No better compliment could have been paid Jochebed than the fact that in that corrupt, magnificent, heathen court she was able to do her work so well. Her son’s flawless choice of the Divine will made him the greatest man, the Son of God excepted, ever veiled in human flesh. That was the best possible sign and seal of her capability and faithfulness.

When her child had passed beyond the years of childhood, and, as a nurse, could no longer retain him, “she brought him unto Pharaoh’s daughter,” and Thonoris, with almost infinite care, completed the boy’s education by instructing him in all the wisdom of Egypt; hence Moses was prepared both negatively and positively for his life work. Positively by his great-hearted mother, Jochebed; negatively by the Egyptian princess Thonoris, thereby, by her own hand, brought up the deliverer and avenger of the oppressed Israelites.

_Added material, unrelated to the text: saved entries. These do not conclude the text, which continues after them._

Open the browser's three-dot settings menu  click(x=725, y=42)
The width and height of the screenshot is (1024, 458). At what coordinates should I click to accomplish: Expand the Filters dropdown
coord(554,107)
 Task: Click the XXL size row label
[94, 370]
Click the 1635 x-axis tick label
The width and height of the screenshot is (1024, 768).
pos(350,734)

At this point Jochebed is lost to view. She drops out of history, and nothing more is known of her. Hers emphatically was a work of faith, for in all probability she died while Moses was under discipline in the land of Midian. Her people, for whom she had wrought so heroically, were still serving “with rigor” in building for Pharaoh the “treasure cities Pithom and Raamses.” The son from whom she had hoped so much as the crown prince of the land was in exile in the back side of the desert; yet her faith held steady as she said with her parting breath, “God will deliver His people. He saved Moses from the wrath of Pharaoh and from the reptiles of the Nile; He will yet bring him back to lead Israel out of this cruel bondage.”

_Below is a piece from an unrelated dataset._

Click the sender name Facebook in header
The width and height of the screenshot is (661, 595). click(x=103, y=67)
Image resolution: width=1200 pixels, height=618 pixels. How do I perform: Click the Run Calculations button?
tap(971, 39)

How many a mother has gone down to her grave in sorrow without realizing the fruit of her toil, perhaps broken-hearted, as Jochebed may have done, when she saw her son hastening into the desert to escape the vengeance which would surely have overtaken him for smiting the Egyptian. Doubtless she never again saw his face, and may have wondered to what purpose was all her labor. It is difficult to conceive of a grander purpose in motherhood than that of sending out into the world young men spiritually, morally and physically healthy, with correct principles and holy purposes; and it is one of the saddest spectacles in life when these preparations are cast aside by ungrateful or wayward acts. All human help is vain, her sorrow and her anguish are too deep to be reached by sympathy. God alone is her refuge. She is often at the throne of grace with strong cries and tears, and with a faith that will not shrink. Doubtless such were the last days of the brave, the courageous, the heroic Jochebed, as she saw the form of her beloved Moses disappear in the desert of Midian. But God honored her faith as no woman’s faith had ever been honored in the life and works of Moses, the great law-giver, and leader of Israel’s hosts out of the land of bondage.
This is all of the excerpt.